__Information shown__
═══

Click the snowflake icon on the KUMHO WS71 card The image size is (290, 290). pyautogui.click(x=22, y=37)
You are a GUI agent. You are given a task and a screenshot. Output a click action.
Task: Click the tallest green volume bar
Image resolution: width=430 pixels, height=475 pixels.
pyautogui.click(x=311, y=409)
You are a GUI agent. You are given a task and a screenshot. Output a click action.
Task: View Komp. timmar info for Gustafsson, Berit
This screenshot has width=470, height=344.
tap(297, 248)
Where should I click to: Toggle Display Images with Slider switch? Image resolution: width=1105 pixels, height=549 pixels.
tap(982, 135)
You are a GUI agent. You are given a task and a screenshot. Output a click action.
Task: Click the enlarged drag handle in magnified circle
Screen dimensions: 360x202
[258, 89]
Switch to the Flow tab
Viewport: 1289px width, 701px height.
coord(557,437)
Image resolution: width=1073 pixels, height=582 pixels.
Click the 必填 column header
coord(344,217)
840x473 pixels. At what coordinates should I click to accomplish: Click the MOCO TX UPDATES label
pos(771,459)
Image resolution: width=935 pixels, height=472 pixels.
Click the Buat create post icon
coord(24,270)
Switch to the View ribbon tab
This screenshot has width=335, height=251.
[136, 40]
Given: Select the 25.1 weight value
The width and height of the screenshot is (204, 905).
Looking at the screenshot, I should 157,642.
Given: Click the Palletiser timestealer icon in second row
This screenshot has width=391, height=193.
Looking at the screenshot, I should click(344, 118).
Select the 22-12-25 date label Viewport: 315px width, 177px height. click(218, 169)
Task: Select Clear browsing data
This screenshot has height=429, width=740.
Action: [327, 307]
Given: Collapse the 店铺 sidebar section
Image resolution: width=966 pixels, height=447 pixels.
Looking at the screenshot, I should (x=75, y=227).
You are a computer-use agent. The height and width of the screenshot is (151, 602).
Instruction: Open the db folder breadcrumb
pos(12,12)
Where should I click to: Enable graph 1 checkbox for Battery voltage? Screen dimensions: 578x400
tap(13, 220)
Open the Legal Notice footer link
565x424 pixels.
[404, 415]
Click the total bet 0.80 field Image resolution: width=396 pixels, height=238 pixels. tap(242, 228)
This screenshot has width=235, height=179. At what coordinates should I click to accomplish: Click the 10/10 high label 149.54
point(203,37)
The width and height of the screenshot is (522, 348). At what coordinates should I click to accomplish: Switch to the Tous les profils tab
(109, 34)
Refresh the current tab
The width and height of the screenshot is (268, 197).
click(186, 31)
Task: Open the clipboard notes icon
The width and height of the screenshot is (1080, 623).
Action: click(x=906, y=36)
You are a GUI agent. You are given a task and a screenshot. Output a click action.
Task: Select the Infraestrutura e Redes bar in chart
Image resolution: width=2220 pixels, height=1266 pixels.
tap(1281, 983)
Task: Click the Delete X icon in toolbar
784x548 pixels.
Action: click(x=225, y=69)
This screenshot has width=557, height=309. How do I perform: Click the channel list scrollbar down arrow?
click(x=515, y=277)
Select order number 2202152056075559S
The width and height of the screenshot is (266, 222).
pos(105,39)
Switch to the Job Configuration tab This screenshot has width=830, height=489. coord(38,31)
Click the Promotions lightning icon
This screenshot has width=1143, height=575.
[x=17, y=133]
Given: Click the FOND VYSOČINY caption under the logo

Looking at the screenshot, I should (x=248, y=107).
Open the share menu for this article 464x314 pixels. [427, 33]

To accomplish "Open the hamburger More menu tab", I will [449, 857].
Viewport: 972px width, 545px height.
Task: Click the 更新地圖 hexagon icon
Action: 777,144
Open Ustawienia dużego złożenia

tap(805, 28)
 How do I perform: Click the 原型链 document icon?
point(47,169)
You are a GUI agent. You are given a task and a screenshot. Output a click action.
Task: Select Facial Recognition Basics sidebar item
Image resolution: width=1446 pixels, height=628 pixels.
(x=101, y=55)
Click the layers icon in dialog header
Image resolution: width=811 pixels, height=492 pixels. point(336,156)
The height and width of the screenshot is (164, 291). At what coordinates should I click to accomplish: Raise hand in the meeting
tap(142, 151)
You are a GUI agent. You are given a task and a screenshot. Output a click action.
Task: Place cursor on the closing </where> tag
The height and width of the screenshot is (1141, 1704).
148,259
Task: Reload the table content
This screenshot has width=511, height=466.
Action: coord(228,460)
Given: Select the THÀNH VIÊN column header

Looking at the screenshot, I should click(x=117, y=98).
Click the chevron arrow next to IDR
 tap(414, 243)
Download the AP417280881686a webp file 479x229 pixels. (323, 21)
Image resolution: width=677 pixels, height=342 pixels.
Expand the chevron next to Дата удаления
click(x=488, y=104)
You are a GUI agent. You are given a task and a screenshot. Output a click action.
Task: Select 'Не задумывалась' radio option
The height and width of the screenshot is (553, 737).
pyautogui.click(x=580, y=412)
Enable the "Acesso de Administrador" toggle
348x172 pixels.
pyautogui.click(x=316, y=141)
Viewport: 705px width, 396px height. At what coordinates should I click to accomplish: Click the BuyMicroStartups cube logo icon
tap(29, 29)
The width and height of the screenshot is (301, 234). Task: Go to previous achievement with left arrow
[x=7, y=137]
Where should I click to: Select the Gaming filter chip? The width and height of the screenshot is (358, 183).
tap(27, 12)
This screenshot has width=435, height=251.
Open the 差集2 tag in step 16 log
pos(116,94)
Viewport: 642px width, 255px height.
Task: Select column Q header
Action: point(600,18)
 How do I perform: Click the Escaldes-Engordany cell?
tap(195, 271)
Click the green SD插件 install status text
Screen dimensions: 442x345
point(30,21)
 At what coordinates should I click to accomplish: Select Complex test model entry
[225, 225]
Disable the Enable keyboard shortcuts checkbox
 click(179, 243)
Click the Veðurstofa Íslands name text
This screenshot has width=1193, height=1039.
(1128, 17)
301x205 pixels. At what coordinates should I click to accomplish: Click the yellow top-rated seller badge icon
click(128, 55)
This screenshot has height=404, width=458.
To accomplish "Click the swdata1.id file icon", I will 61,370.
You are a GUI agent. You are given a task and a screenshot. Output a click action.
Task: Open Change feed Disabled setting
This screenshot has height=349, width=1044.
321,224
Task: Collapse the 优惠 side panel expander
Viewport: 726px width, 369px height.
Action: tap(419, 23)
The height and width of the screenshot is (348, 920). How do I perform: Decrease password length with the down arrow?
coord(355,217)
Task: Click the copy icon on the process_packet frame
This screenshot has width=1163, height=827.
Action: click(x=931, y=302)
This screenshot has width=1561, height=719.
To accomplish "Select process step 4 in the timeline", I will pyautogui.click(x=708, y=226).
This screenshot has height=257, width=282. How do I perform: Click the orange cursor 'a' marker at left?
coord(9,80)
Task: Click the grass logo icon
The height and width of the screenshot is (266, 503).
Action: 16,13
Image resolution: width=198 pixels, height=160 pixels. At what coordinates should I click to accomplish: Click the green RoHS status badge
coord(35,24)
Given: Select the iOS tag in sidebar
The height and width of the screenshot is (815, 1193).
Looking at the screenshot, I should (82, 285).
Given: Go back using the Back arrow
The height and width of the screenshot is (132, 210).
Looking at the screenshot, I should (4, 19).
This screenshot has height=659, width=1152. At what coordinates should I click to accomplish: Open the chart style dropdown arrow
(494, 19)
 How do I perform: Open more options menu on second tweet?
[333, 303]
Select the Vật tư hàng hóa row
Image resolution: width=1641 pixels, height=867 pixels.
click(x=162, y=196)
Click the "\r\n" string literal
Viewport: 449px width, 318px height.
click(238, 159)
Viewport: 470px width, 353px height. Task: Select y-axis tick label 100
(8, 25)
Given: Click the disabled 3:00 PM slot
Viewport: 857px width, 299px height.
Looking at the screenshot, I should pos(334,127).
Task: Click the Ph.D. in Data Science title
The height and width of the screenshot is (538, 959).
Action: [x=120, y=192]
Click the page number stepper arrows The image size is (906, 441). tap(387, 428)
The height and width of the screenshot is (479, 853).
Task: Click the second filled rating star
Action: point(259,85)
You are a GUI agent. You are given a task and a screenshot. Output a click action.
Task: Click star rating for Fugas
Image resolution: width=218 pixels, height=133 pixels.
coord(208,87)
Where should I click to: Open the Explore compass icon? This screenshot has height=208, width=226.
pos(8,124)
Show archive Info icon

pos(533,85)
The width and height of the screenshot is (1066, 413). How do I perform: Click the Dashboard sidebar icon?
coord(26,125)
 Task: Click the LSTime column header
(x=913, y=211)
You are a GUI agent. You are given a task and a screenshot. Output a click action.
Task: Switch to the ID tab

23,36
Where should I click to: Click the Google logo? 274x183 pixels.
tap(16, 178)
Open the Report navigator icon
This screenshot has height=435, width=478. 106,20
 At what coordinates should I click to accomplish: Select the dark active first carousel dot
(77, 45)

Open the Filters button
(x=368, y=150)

═══

__Task description__
Each line of the entries above that includes the string "Collapse" should be copied out.

__Reply to the task__
Given: Collapse the 店铺 sidebar section
Task: Collapse the 优惠 side panel expander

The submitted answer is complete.